As promised I share today the next two great steps in internalizing a ‘hidden’ part of us. In my last blog “No… not again…”I shared that it starts with accepting that a trait is also in you and then, after some time, perhaps a week, day, month or even years you will get invited to take the next step which was to welcome that part which meant that you slowly start living it carefully, selectively and perhaps still not really openly….till life invites you to make the next step.
Third Step: to embrace
Perhaps you have tasted the niceness of your x-hidden part in a safe environment and you might want to have more of it or life kind of kicked you into it ─ however it happened, you are invited to widen your territory where you use your newly gained trait. With that you also feel another level of resistance because now you come into the area of competition, disappointment and another 100+ possible emotions and situations. It’s not only friends anymore where you feel safe…. it’s time to make the next step: to embrace your ex-hidden part. This again opens doors for you to practice on a different level.
In the example of sloppiness it could be that you start saying no to people that ask you to clean up their mess…..and here I don’t talk about cleaning the house anymore. When we widen our territory we also widen or better said we start going more and more to the essence of what sloppiness actually is: the ability to let things be. To let go of the urge to fix what seems broken. To stop taking responsibility for all that goes wrong. (Would have gone wrong if you would not have taken over) To allow people to learn from own mistakes. To allow people to find their own strength in facing their situations and possible consequences. To finally dare to take a risk yourself in rekindling a dream you have a long time, never dared to start because you were not sure if it really would work, you dare to mess up…..finally. J
But before you have reached those nice abilities you might find ourselves quite frustrated. So often that I heard my clients say: Here it is again, does it never stop? I thought I had dealt with it. Does all the work we do really make a difference? And for sure I have said that to myself hundreds of times till I understood this pattern. Because each of those stages somehow touch the same source only each time on a much deeper level and with a different outcome.
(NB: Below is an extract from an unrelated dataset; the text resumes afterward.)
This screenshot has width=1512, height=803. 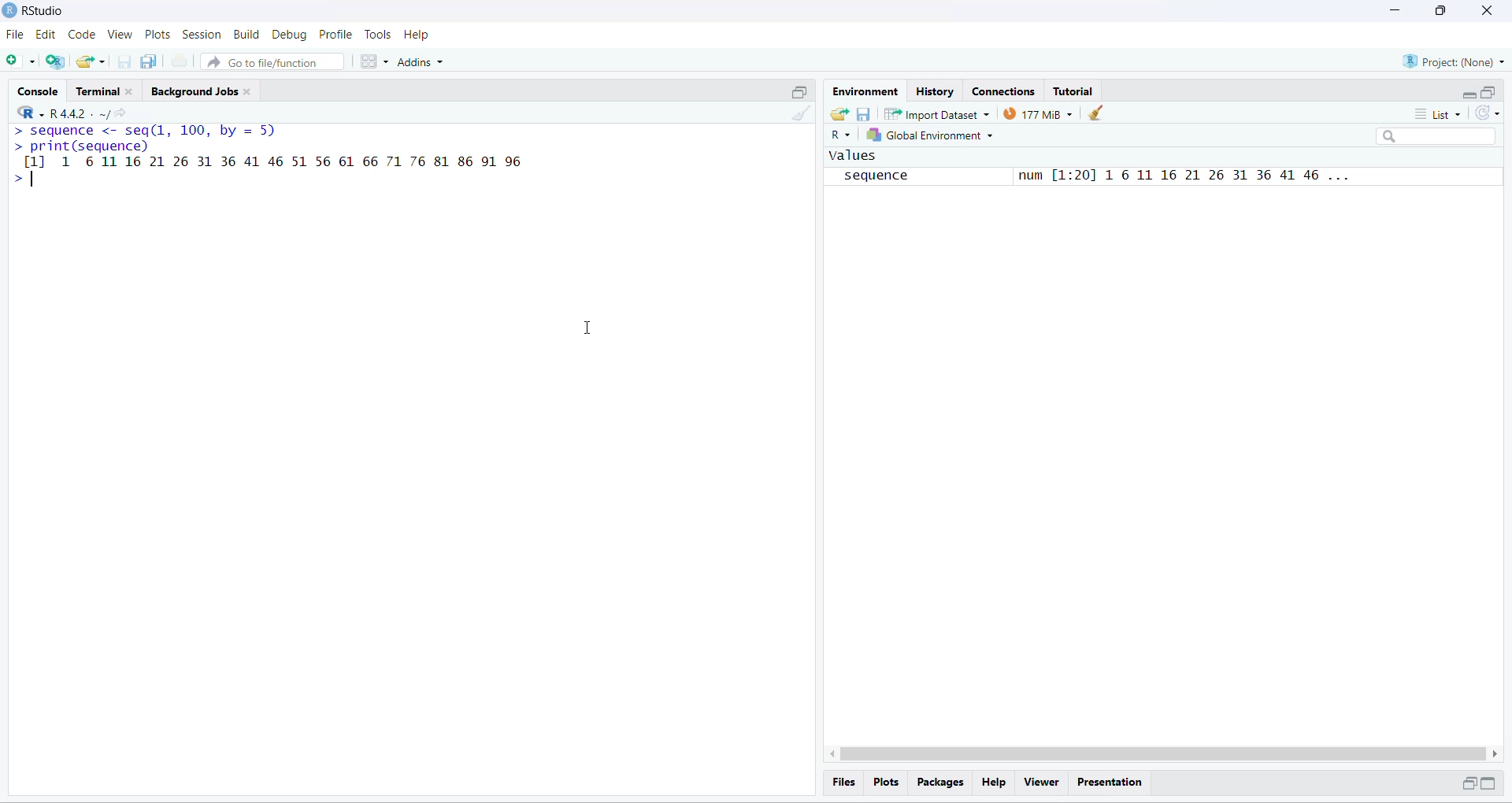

Once we have embraced it, and we live it, after some time possibly month or years you are gradually or with a sledgehammer invited to take the next step.
Fourth step: to love
You find yourself challenged but your desire is kindled and there is no way back. If you don’t do it, something feels like missing in your life ─ so you move on even if it’s hard. You are invited to love the trait and people who exhibit the trait even if it is a very basic defence, inclusive yourself when you sometimes fall back to an earlier level, that’s now okay to you. No demand anymore. It’s part of you, you put no conditions on it anymore. You see the beauty of it in all forms. You truly live that there is no good and bad anymore. You are invited to leave the duality of life while being in concrete states and situations – not while bypassing it in a state of bliss but while being exposed to it, being in the midst of it.
In the example of sloppiness it could be, that you can give enormous space to people that have messed up big in their life, inclusive the people that can’t see that they did, like extremists, your friends or family your spouse, your boss.
Your approach is defenceless and with no judgement likely not even with real action because you have become the space that they need in order to have peace with themselves. You don’t give space with the intention of fixing anything. Your intention is simply to love. There is even no intention but it is the energy you carry, your being nature. You are the space of love where the trait you once despised can find its peace.
You actually can put anything you dislike in yourself or others in the place of sloppiness. If you wonder how a certain trait you might despise now, is a hidden part of you and wants to become your biggest gift, feel free to share one on this blog and I am happy to give possible answers.